Saved data entries -
====

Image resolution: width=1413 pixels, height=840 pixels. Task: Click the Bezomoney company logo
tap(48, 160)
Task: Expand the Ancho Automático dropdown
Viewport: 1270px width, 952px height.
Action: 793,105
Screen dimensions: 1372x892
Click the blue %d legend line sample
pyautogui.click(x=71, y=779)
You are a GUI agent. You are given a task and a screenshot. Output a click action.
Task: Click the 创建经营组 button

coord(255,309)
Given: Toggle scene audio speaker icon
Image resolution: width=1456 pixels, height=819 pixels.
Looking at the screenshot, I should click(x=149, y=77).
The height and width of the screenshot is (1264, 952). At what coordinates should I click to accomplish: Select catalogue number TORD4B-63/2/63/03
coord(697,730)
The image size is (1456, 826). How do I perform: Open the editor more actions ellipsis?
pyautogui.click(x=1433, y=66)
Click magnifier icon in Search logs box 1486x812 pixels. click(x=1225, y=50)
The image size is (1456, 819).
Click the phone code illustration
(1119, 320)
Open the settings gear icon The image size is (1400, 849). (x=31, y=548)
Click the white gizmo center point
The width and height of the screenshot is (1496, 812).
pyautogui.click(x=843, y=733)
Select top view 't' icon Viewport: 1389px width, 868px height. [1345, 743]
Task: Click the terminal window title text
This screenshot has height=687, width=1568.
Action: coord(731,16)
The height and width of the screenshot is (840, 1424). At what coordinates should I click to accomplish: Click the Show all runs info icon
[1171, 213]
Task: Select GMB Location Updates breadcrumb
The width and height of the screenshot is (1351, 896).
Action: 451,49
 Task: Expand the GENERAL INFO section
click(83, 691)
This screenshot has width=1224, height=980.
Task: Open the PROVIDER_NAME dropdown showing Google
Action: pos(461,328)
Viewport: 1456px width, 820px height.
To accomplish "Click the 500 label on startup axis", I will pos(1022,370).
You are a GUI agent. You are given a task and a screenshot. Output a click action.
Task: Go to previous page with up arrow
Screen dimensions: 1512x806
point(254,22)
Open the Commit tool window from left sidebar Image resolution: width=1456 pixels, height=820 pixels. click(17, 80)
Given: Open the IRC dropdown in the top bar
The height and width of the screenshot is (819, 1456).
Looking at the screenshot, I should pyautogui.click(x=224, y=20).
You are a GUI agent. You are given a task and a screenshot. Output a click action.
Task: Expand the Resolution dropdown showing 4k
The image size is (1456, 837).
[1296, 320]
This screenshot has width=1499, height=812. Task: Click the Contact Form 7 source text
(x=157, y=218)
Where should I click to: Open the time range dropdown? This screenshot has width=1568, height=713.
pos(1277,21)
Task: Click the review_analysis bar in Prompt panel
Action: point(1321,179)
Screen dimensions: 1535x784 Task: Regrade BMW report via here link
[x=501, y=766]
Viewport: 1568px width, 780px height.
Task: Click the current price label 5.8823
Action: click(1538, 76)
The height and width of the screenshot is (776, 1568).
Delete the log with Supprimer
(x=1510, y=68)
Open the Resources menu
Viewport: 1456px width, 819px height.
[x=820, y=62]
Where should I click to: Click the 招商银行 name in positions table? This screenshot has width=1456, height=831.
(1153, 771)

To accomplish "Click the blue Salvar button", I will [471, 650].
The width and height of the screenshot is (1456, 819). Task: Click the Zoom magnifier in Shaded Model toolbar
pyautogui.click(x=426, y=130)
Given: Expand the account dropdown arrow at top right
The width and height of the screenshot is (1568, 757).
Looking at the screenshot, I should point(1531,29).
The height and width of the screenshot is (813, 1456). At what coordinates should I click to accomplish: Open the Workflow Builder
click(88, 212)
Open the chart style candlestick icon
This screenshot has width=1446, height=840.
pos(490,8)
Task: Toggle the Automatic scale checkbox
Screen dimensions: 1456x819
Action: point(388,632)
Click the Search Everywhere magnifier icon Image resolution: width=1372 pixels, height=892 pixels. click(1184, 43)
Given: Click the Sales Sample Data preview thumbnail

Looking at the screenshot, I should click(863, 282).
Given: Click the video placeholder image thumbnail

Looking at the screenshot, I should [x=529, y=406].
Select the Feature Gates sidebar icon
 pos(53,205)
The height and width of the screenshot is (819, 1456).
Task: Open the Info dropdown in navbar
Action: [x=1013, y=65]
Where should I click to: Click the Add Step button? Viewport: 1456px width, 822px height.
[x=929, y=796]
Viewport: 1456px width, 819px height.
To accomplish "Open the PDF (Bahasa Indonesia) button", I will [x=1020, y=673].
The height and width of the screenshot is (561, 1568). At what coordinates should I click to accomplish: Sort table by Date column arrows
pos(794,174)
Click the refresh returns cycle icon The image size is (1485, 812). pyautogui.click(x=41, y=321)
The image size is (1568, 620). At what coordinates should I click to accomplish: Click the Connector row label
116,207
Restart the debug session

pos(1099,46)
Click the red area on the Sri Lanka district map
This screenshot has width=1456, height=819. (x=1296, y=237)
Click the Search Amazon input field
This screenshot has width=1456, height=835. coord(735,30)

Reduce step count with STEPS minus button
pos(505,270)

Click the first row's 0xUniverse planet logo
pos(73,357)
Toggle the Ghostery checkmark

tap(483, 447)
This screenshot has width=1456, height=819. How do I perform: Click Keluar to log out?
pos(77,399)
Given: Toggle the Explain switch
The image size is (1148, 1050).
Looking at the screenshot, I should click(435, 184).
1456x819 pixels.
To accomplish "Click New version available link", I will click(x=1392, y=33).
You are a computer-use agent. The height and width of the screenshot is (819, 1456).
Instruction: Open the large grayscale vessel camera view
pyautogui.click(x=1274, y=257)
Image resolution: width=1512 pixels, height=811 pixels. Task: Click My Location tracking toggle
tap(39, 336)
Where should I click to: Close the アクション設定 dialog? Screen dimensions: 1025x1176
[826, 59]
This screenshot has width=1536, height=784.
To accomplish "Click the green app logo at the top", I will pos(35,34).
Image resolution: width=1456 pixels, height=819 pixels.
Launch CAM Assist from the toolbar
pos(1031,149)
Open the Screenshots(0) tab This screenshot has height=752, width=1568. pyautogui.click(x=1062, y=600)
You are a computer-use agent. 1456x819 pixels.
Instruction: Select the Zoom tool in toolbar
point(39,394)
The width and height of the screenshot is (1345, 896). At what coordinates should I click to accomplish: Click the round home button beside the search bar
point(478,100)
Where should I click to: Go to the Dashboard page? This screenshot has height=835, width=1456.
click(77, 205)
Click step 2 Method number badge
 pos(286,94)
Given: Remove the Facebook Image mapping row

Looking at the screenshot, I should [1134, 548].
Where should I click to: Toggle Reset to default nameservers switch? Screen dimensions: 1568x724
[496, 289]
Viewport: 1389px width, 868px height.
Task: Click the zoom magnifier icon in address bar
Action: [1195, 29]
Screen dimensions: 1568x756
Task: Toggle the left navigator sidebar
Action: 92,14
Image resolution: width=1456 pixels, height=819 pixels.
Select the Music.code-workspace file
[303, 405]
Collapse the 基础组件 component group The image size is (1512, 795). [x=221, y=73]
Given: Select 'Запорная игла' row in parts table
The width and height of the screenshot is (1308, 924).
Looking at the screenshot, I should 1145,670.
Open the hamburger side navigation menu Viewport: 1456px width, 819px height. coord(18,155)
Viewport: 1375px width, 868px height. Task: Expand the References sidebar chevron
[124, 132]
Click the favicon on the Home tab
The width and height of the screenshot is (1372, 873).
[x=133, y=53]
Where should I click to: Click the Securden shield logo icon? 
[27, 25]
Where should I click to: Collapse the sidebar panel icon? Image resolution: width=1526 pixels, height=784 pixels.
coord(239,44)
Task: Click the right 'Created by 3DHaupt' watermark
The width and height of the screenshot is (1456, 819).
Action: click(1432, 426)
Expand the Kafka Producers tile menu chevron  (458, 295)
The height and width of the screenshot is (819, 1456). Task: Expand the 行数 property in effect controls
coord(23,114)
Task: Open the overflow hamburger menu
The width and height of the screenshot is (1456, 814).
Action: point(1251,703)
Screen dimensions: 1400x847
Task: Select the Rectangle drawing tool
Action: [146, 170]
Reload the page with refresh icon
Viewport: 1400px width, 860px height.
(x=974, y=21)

====

Exercise prompt -
Report each line above that includes the string "menu".

Task answer -
Open the Resources menu
Open the hamburger side navigation menu Viewport: 1456px width, 819px height. coord(18,155)
Expand the Kafka Producers tile menu chevron  (458, 295)
Task: Open the overflow hamburger menu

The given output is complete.